Mientras la Unión Europea y EE.UU. sesteaban tras los festejos
navideños, el 2 de enero Arabia Saudí ejecutó a 47 presos acusados de
“terrorismo”. Estaban distribuidos en 12 prisiones: en ocho fueron
decapitados, en 4 fusilados (ante la falta de verdugos diestros en el
manejo de la espada, una ley de 2013 permite el uso del fusil). Es lo
que difundió la agencia oficial de noticias,
como para acallar las voces que desde primeras horas de la mañana se
preguntaban si, según la costumbre, los reos habrían sido decapitados de
un sablazo en la plaza pública. Hace dos meses la cámara de un turista captó una de esas ejecuciones,
que la legislación saudí prohíbe grabar al tiempo que considera
aleccionadoras, y se hizo viral. En esta ocasión parece haberse buscado
cierta nocturnidad, quizá por temor a la reacción popular ante el
novedoso perfil de los ajusticiados: todos eran saudíes excepto un
egipcio y un chadiano, cuando la proporción venía siendo de ocho
extranjeros por cada saudí ejecutado (por completar la macabra danza de
los números saudíes: en 2014 fueron ejecutados 87 presos; en 2015, con
el nuevo rey Salmán, 153).
Treinta y cinco años de deriva internacionalista wahabí
Hay
que remontarse a 1980 para encontrar un antecedente de ejecución
masiva, cuando tras la toma de la Gran Mezquita de La Meca por un grupo
revolucionario wahabí se ejecutó a 63 de los asaltantes. Aquel suceso
fue el mayor desafío a la Casa de Saúd en toda su historia. Y no venía
del exterior, por más que la Revolución Islámica iraní insuflase ánimos a
todos los islamistas del momento, sino que fueron jóvenes neowahabíes,
crecidos en la abundancia del reino petrolero, los que cuestionaron la
legitimidad islámica del régimen. La monarquía saudí, lejos de
reconsiderar su ideal mesiánico, abundó en su incipiente liderazgo de
una insurgencia sunní en medio mundo. Con frecuencia su acción fue
indirecta, mediante la financiación de centros educativos y
asistenciales, como las madrasas, que llenaban el hueco dejado por los
Estados en descomposición en Asia Central, África y el Mediterráneo.

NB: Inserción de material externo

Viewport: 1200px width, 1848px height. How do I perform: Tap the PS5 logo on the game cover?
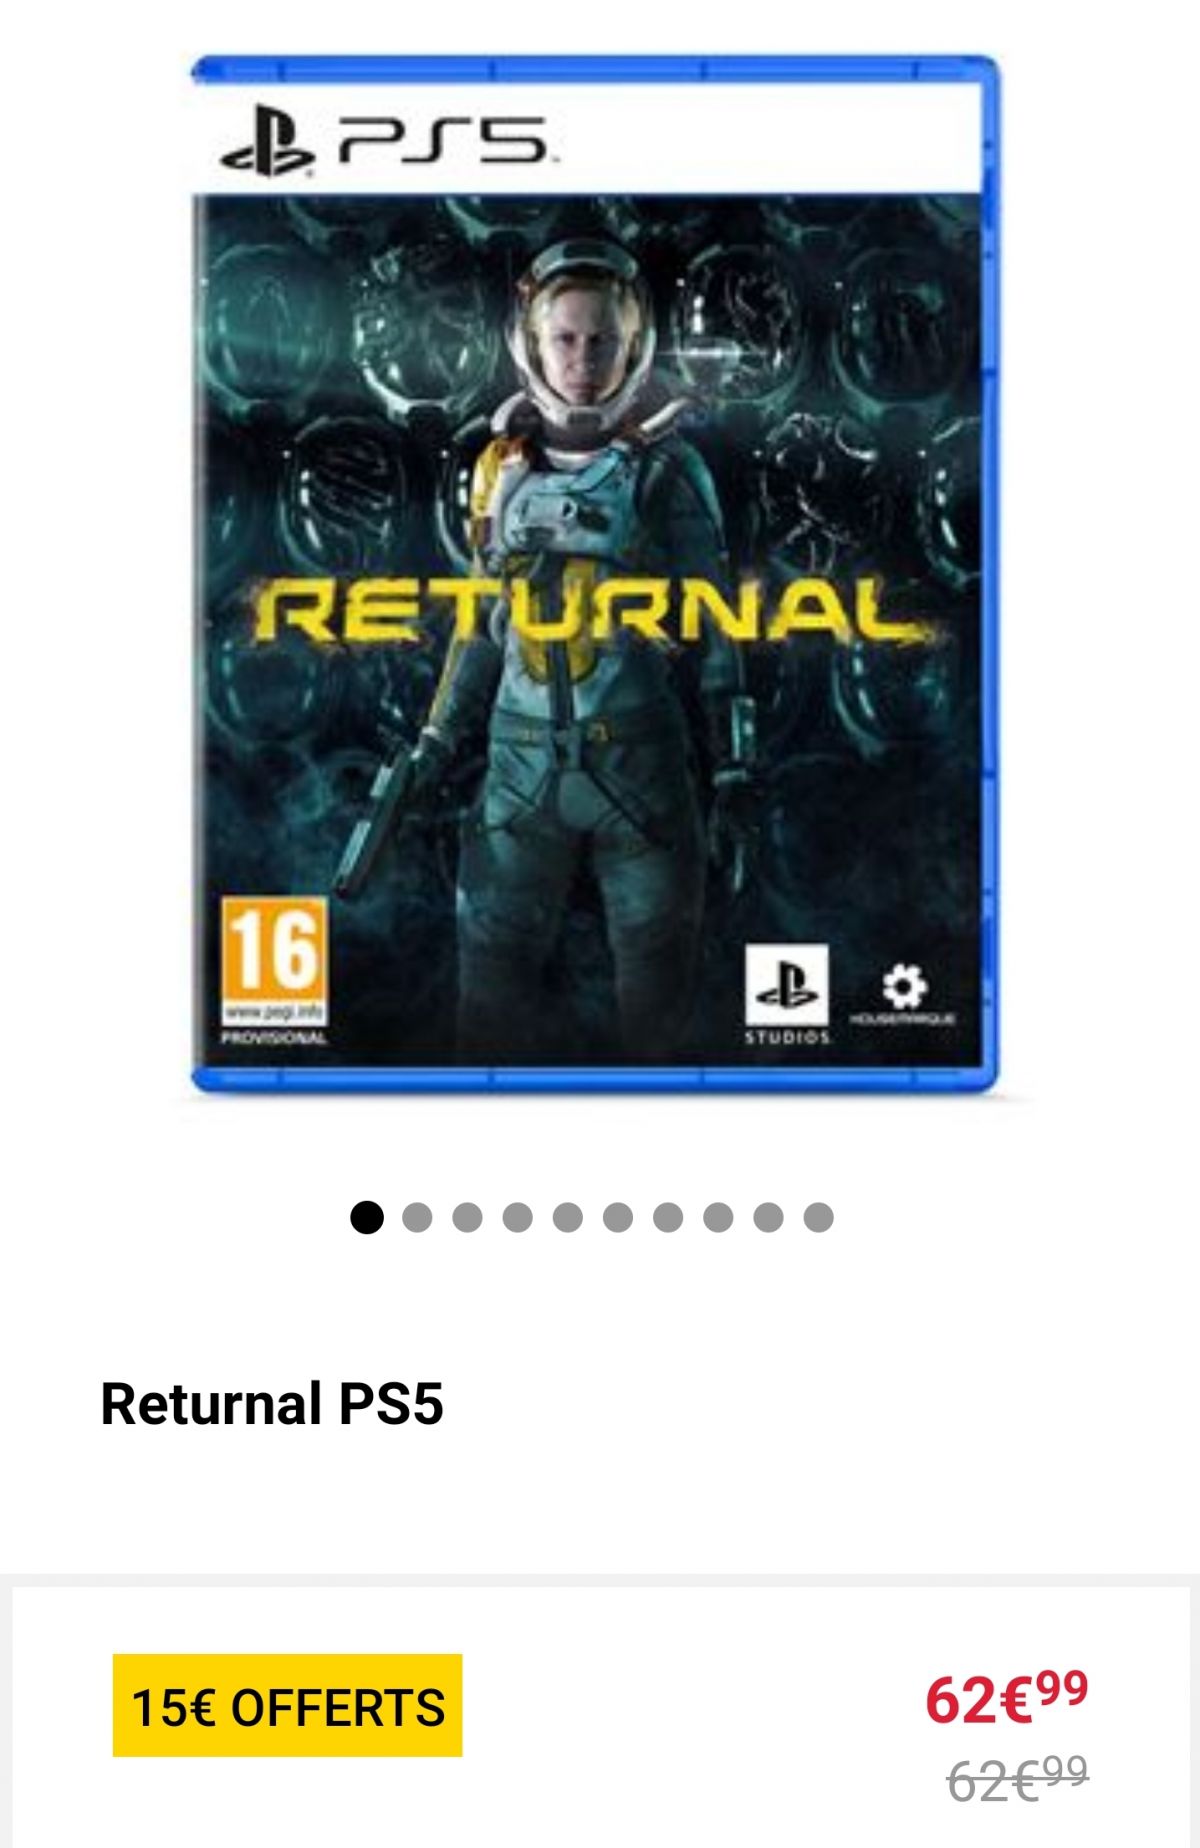pyautogui.click(x=385, y=145)
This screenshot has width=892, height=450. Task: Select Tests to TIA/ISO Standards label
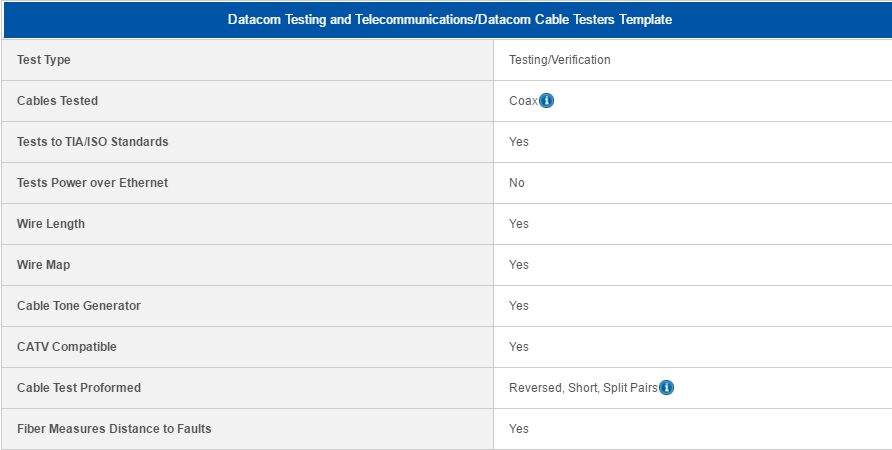(x=93, y=142)
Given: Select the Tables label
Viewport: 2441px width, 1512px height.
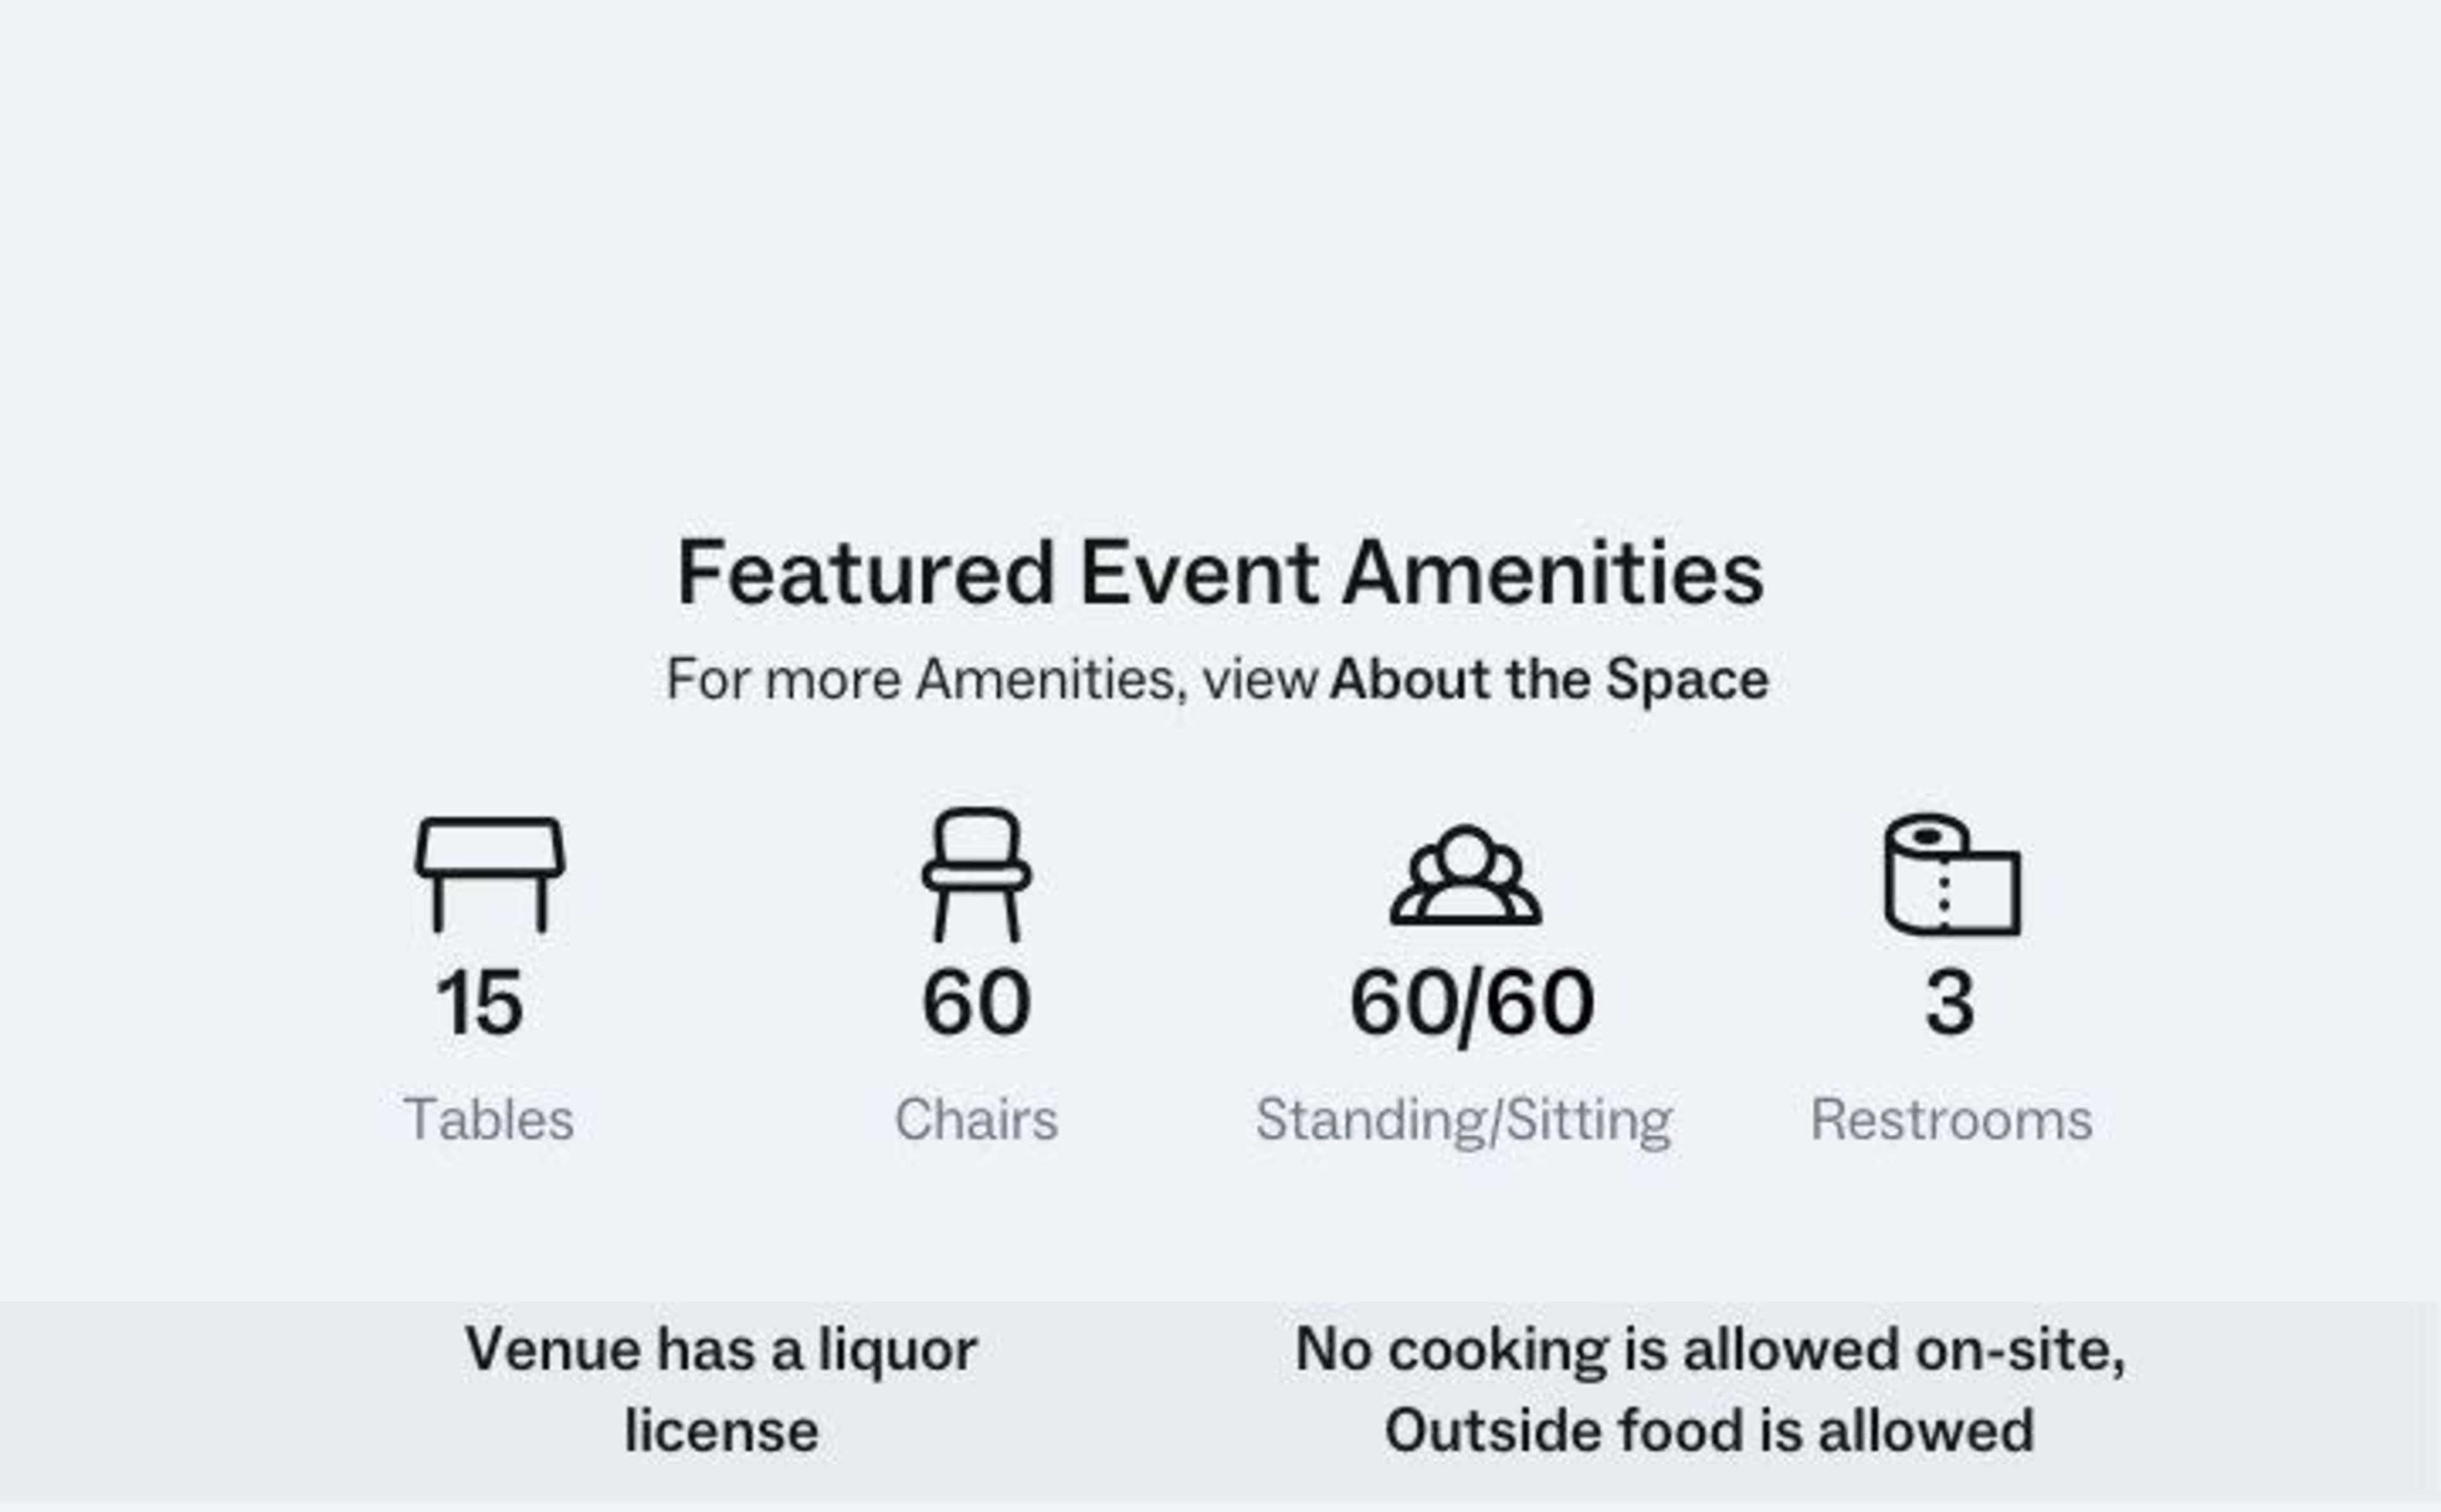Looking at the screenshot, I should pyautogui.click(x=489, y=1119).

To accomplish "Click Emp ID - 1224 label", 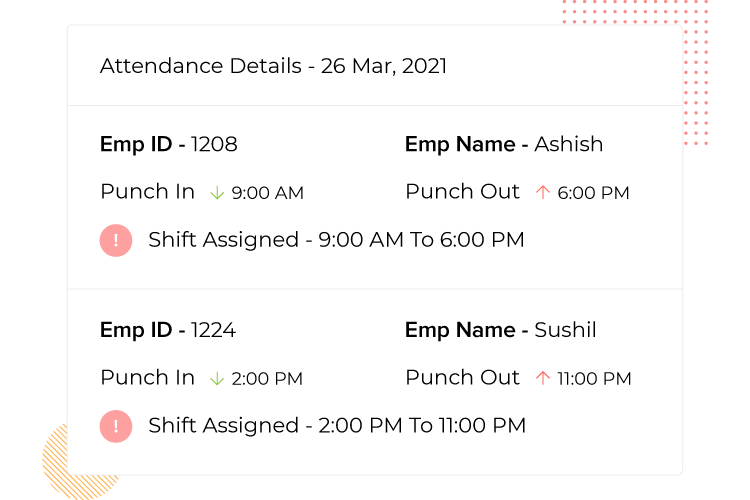I will point(168,330).
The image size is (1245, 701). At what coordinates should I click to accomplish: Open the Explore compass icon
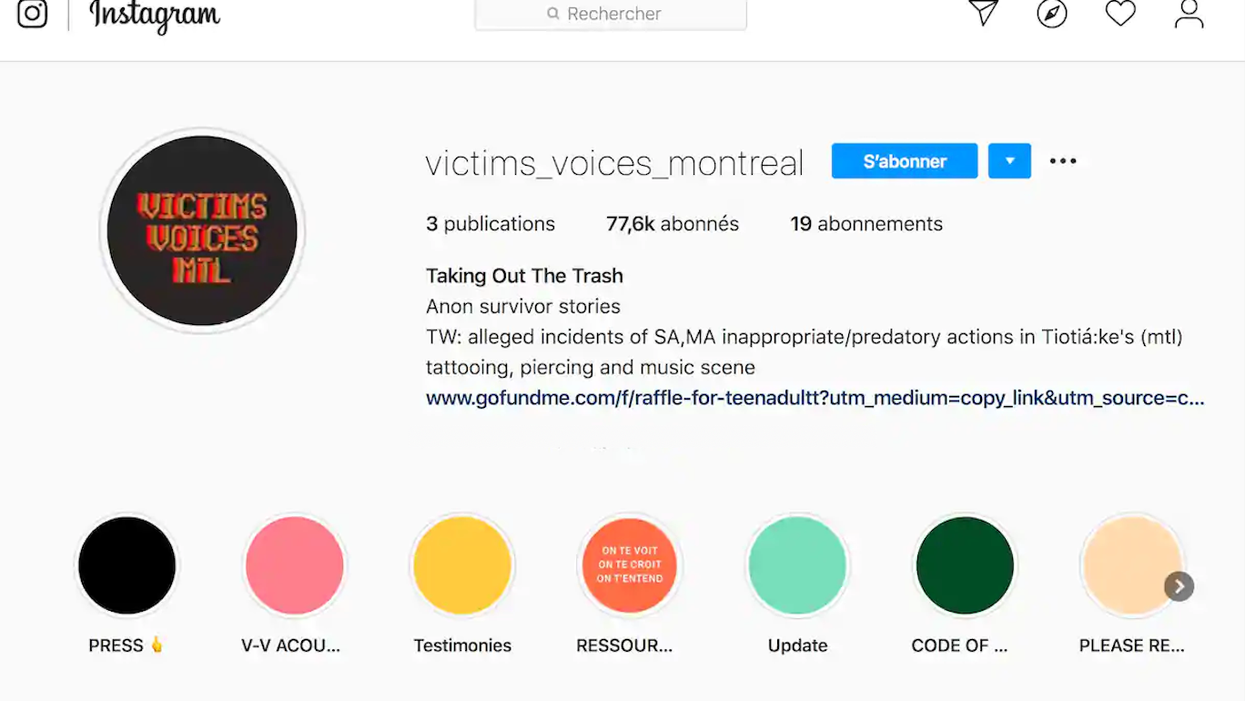click(x=1051, y=14)
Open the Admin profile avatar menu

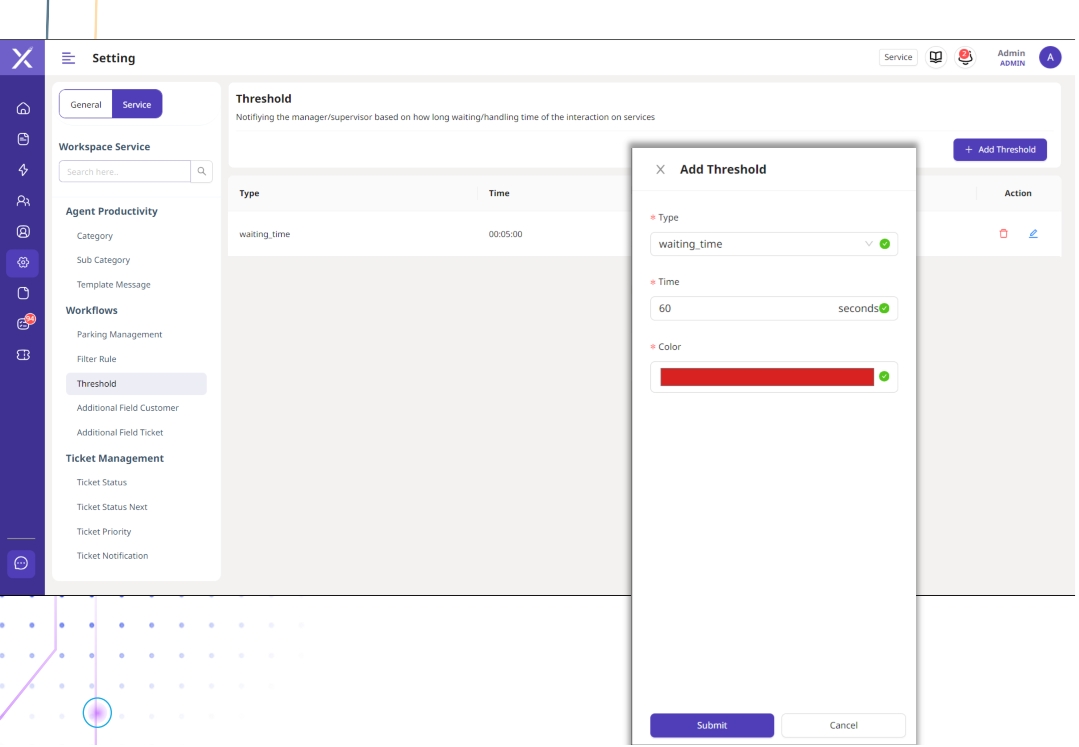[x=1049, y=57]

Pero al mismo tiempo se fue consolidando una intervención abiertamente
armada mediante peones interpuestos. Fruto de ello fueron los
muyahidines afganos, luego la fundación de al-Qaeda y después todo el
conglomerado yihadista cuyos tentáculos hoy se llaman ISIS, Boko Haram o
Frente al-Nusra, por mencionar a los más mediáticos. La connivencia
estadounidense, que conocía y potenciaba la financiación saudí de este
entramado, responsable del 11 S, llegó a escandalizar a la propia Hillary Clinton,
pero el asunto no pasó de un intercambio de recriminaciones entre
agencias estadounidenses al comienzo del primer mandato de Obama.